▶ **YOUR GOAL**: These entries must be printed again exactly as they are.

▶ **RECORDS PROVIDED**:
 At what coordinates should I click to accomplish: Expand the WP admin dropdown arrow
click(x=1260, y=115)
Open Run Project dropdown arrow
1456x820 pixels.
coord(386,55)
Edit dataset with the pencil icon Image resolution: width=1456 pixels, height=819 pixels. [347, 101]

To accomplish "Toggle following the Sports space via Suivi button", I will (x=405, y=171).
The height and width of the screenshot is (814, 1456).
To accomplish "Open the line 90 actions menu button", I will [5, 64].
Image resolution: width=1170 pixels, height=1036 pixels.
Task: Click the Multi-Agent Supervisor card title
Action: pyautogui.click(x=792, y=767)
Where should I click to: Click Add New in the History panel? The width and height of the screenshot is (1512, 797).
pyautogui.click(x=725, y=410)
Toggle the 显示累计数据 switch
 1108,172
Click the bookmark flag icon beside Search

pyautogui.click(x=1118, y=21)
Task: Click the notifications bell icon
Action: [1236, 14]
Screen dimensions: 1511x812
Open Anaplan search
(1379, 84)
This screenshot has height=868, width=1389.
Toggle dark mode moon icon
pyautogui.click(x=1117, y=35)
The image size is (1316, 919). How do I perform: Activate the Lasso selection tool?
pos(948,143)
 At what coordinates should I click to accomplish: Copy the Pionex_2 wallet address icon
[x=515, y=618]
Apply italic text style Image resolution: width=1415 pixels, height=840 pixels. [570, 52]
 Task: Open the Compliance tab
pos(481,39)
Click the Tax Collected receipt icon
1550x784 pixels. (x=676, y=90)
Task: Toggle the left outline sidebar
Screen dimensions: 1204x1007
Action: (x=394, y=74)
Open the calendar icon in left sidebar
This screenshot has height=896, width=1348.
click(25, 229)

▶ **SOLUTION TO THIS EXERCISE**:
 At what coordinates should I click to accomplish: Expand the WP admin dropdown arrow
click(x=1260, y=115)
Open Run Project dropdown arrow
1456x820 pixels.
coord(386,55)
Edit dataset with the pencil icon Image resolution: width=1456 pixels, height=819 pixels. [347, 101]

To accomplish "Toggle following the Sports space via Suivi button", I will (x=405, y=171).
The height and width of the screenshot is (814, 1456).
To accomplish "Open the line 90 actions menu button", I will [5, 64].
Image resolution: width=1170 pixels, height=1036 pixels.
Task: Click the Multi-Agent Supervisor card title
Action: pyautogui.click(x=792, y=767)
Where should I click to: Click Add New in the History panel? The width and height of the screenshot is (1512, 797).
pyautogui.click(x=725, y=410)
Toggle the 显示累计数据 switch
 1108,172
Click the bookmark flag icon beside Search

pyautogui.click(x=1118, y=21)
Task: Click the notifications bell icon
Action: [1236, 14]
Screen dimensions: 1511x812
Open Anaplan search
(1379, 84)
This screenshot has height=868, width=1389.
Toggle dark mode moon icon
pyautogui.click(x=1117, y=35)
The image size is (1316, 919). How do I perform: Activate the Lasso selection tool?
pos(948,143)
 At what coordinates should I click to accomplish: Copy the Pionex_2 wallet address icon
[x=515, y=618]
Apply italic text style Image resolution: width=1415 pixels, height=840 pixels. [570, 52]
 Task: Open the Compliance tab
pos(481,39)
Click the Tax Collected receipt icon
1550x784 pixels. (x=676, y=90)
Task: Toggle the left outline sidebar
Screen dimensions: 1204x1007
Action: (x=394, y=74)
Open the calendar icon in left sidebar
This screenshot has height=896, width=1348.
click(25, 229)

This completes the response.